What this task involves -> The records below need to be copied in full. Match them exactly.

┄┄┄┄┄┄┄┄┄┄┄┄┄┄┄┄┄┄┄┄

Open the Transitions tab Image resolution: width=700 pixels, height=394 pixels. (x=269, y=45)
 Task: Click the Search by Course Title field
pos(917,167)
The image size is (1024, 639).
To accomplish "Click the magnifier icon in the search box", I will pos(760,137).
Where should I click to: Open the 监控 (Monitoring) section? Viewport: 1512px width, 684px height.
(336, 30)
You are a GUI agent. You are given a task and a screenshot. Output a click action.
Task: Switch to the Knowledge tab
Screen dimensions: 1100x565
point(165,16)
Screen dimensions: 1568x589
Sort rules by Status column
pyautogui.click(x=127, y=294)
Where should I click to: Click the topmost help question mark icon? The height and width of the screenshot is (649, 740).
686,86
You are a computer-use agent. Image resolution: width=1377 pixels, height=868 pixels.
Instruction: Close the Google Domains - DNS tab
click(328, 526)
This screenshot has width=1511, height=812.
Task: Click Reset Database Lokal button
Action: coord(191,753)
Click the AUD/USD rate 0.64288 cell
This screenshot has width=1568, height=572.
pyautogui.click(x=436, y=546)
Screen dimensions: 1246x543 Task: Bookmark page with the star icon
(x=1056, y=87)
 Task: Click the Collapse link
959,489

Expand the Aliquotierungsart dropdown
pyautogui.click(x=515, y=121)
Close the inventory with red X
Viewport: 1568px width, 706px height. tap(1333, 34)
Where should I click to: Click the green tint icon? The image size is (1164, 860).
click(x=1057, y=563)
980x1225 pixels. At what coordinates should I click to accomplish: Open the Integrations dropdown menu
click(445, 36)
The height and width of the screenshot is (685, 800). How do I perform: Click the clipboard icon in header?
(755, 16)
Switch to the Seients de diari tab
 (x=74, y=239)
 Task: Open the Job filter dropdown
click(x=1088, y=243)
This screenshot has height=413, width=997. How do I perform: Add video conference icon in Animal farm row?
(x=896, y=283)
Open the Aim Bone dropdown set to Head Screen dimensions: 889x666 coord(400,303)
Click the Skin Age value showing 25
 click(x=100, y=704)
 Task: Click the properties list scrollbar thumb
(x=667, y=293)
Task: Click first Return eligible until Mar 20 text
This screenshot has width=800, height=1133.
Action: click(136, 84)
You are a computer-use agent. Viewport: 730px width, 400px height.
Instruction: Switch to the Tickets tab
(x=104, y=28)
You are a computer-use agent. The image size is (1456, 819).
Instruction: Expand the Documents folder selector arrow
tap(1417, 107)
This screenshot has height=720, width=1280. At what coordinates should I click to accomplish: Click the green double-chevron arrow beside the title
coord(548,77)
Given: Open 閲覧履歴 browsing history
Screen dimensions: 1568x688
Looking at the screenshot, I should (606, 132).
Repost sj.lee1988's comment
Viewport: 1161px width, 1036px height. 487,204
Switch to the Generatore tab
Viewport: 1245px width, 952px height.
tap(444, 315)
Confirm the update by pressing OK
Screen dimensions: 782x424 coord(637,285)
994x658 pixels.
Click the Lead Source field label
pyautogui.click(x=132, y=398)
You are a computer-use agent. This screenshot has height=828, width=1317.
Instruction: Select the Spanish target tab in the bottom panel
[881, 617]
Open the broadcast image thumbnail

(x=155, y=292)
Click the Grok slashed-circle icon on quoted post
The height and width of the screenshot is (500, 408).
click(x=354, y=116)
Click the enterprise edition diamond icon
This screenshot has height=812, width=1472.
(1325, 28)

┄┄┄┄┄┄┄┄┄┄┄┄┄┄┄┄┄┄┄┄

Result of the exercise ->
Open the Transitions tab Image resolution: width=700 pixels, height=394 pixels. (x=269, y=45)
 Task: Click the Search by Course Title field
pos(917,167)
The image size is (1024, 639).
To accomplish "Click the magnifier icon in the search box", I will pos(760,137).
Where should I click to: Open the 监控 (Monitoring) section? Viewport: 1512px width, 684px height.
(336, 30)
You are a GUI agent. You are given a task and a screenshot. Output a click action.
Task: Switch to the Knowledge tab
Screen dimensions: 1100x565
point(165,16)
Screen dimensions: 1568x589
Sort rules by Status column
pyautogui.click(x=127, y=294)
Where should I click to: Click the topmost help question mark icon? The height and width of the screenshot is (649, 740).
686,86
You are a computer-use agent. Image resolution: width=1377 pixels, height=868 pixels.
Instruction: Close the Google Domains - DNS tab
click(328, 526)
This screenshot has width=1511, height=812.
Task: Click Reset Database Lokal button
Action: coord(191,753)
Click the AUD/USD rate 0.64288 cell
This screenshot has width=1568, height=572.
pyautogui.click(x=436, y=546)
Screen dimensions: 1246x543 Task: Bookmark page with the star icon
(x=1056, y=87)
 Task: Click the Collapse link
959,489

Expand the Aliquotierungsart dropdown
pyautogui.click(x=515, y=121)
Close the inventory with red X
Viewport: 1568px width, 706px height. tap(1333, 34)
Where should I click to: Click the green tint icon? The image size is (1164, 860).
click(x=1057, y=563)
980x1225 pixels. At what coordinates should I click to accomplish: Open the Integrations dropdown menu
click(445, 36)
The height and width of the screenshot is (685, 800). How do I perform: Click the clipboard icon in header?
(755, 16)
Switch to the Seients de diari tab
 (x=74, y=239)
 Task: Open the Job filter dropdown
click(x=1088, y=243)
This screenshot has height=413, width=997. How do I perform: Add video conference icon in Animal farm row?
(x=896, y=283)
Open the Aim Bone dropdown set to Head Screen dimensions: 889x666 coord(400,303)
Click the Skin Age value showing 25
 click(x=100, y=704)
 Task: Click the properties list scrollbar thumb
(x=667, y=293)
Task: Click first Return eligible until Mar 20 text
This screenshot has width=800, height=1133.
Action: click(136, 84)
You are a computer-use agent. Viewport: 730px width, 400px height.
Instruction: Switch to the Tickets tab
(x=104, y=28)
You are a computer-use agent. The image size is (1456, 819).
Instruction: Expand the Documents folder selector arrow
tap(1417, 107)
This screenshot has height=720, width=1280. At what coordinates should I click to accomplish: Click the green double-chevron arrow beside the title
coord(548,77)
Given: Open 閲覧履歴 browsing history
Screen dimensions: 1568x688
Looking at the screenshot, I should (606, 132).
Repost sj.lee1988's comment
Viewport: 1161px width, 1036px height. 487,204
Switch to the Generatore tab
Viewport: 1245px width, 952px height.
tap(444, 315)
Confirm the update by pressing OK
Screen dimensions: 782x424 coord(637,285)
994x658 pixels.
Click the Lead Source field label
pyautogui.click(x=132, y=398)
You are a computer-use agent. This screenshot has height=828, width=1317.
Instruction: Select the Spanish target tab in the bottom panel
[881, 617]
Open the broadcast image thumbnail

(x=155, y=292)
Click the Grok slashed-circle icon on quoted post
The height and width of the screenshot is (500, 408).
click(x=354, y=116)
Click the enterprise edition diamond icon
This screenshot has height=812, width=1472.
(1325, 28)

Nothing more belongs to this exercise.